:: Exercise details ::
Where a line of the entries holds the string "scrollbar", copy that line.

:: Source information ::
╭──
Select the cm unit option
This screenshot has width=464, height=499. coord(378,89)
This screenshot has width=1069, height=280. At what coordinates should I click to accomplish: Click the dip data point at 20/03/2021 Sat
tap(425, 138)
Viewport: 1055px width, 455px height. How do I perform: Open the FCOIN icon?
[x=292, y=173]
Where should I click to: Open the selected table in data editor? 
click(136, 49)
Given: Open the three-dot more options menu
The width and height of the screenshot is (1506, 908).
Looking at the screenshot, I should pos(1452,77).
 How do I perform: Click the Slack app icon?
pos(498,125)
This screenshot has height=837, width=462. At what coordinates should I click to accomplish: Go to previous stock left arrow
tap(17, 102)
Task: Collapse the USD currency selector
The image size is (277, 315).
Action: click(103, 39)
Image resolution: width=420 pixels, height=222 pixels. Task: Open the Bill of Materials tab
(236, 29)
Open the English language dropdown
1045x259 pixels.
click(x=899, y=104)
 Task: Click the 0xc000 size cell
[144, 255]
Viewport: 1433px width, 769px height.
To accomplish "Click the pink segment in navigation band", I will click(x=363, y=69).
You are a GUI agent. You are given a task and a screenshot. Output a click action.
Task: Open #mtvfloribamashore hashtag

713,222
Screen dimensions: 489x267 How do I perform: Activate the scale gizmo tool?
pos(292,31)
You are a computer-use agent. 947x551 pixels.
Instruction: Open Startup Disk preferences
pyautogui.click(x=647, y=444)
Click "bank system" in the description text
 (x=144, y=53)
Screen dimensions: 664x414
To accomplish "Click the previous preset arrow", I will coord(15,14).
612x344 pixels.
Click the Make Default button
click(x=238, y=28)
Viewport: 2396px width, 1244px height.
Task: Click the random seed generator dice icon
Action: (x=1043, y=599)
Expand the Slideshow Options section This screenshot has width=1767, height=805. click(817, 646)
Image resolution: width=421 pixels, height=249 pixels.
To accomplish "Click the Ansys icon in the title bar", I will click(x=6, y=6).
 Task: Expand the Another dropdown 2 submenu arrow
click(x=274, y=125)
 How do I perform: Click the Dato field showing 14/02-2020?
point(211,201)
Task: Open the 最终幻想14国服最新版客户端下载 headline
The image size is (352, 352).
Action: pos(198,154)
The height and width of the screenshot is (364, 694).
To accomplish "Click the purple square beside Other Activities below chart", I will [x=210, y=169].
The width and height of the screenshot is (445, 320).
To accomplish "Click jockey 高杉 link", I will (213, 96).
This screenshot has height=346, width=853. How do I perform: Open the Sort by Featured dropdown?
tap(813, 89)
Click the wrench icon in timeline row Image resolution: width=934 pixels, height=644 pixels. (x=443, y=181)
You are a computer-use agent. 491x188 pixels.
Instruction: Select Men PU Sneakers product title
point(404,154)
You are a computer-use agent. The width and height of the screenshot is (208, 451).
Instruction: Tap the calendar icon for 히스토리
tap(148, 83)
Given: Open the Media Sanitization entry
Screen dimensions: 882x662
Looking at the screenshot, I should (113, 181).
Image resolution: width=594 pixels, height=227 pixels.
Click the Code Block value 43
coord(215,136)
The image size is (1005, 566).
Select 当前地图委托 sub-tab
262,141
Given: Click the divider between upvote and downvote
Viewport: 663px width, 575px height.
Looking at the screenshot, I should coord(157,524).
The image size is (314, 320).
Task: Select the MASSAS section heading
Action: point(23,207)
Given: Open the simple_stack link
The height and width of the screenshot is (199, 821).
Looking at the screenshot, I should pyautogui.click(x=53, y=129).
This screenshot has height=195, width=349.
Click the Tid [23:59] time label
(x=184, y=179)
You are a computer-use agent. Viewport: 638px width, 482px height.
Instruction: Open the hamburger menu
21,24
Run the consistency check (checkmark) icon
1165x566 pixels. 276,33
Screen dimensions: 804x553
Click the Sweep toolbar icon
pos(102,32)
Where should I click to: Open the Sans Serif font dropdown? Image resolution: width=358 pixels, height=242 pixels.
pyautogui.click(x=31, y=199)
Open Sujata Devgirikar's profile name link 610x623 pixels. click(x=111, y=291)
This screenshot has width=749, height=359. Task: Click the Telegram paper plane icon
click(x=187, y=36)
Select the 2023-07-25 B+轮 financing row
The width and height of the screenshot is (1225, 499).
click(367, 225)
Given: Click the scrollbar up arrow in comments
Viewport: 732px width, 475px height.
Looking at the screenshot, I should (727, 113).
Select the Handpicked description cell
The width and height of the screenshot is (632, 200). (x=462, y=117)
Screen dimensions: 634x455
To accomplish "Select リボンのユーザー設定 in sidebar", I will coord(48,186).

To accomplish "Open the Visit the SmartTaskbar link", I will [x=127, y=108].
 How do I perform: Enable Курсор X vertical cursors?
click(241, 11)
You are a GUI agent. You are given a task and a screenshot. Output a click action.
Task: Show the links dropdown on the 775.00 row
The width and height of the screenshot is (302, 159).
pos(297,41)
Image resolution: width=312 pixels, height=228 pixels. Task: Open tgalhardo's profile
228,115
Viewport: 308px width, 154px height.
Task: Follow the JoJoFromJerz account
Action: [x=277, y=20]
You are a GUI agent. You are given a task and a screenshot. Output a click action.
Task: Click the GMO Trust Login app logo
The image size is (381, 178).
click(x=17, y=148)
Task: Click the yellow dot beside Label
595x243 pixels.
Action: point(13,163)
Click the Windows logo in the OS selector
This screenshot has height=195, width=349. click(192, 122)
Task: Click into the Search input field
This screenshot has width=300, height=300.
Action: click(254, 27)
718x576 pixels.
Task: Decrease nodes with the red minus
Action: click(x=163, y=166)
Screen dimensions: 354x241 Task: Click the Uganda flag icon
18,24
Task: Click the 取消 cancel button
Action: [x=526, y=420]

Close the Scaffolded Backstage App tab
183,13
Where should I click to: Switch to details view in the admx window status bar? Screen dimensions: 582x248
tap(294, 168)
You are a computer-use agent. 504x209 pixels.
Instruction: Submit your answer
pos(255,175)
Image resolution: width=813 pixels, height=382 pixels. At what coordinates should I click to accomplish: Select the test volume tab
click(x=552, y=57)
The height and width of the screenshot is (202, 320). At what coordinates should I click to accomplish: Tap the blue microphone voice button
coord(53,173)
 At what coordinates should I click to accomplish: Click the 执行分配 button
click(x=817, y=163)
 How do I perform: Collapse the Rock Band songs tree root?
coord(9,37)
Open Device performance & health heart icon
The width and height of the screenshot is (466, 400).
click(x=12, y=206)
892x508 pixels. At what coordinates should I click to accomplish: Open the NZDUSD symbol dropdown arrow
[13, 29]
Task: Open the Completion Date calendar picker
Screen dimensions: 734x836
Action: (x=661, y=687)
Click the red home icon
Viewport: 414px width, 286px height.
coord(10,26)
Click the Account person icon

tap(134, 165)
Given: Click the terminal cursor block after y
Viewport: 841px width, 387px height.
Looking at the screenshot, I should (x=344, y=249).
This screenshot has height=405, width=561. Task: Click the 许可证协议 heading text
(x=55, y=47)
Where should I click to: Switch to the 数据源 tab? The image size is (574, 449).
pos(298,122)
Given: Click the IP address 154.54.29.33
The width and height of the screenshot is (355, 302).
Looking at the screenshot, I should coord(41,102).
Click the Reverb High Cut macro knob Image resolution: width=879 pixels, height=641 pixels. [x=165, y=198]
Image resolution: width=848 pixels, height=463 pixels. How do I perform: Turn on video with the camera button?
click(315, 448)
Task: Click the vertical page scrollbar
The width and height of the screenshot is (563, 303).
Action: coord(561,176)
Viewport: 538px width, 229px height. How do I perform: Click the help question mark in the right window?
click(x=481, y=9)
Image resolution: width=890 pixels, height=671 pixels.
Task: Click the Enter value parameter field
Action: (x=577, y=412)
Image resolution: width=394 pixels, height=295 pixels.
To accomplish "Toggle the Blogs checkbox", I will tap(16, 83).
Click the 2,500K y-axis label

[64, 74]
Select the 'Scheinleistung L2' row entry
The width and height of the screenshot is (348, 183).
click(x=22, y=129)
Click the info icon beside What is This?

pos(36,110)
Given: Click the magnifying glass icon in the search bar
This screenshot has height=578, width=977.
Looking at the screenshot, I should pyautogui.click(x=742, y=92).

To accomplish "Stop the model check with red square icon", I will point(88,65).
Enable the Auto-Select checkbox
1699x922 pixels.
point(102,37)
╰──
:: Completed task ::
Given: Click the scrollbar up arrow in comments
Task: Click the vertical page scrollbar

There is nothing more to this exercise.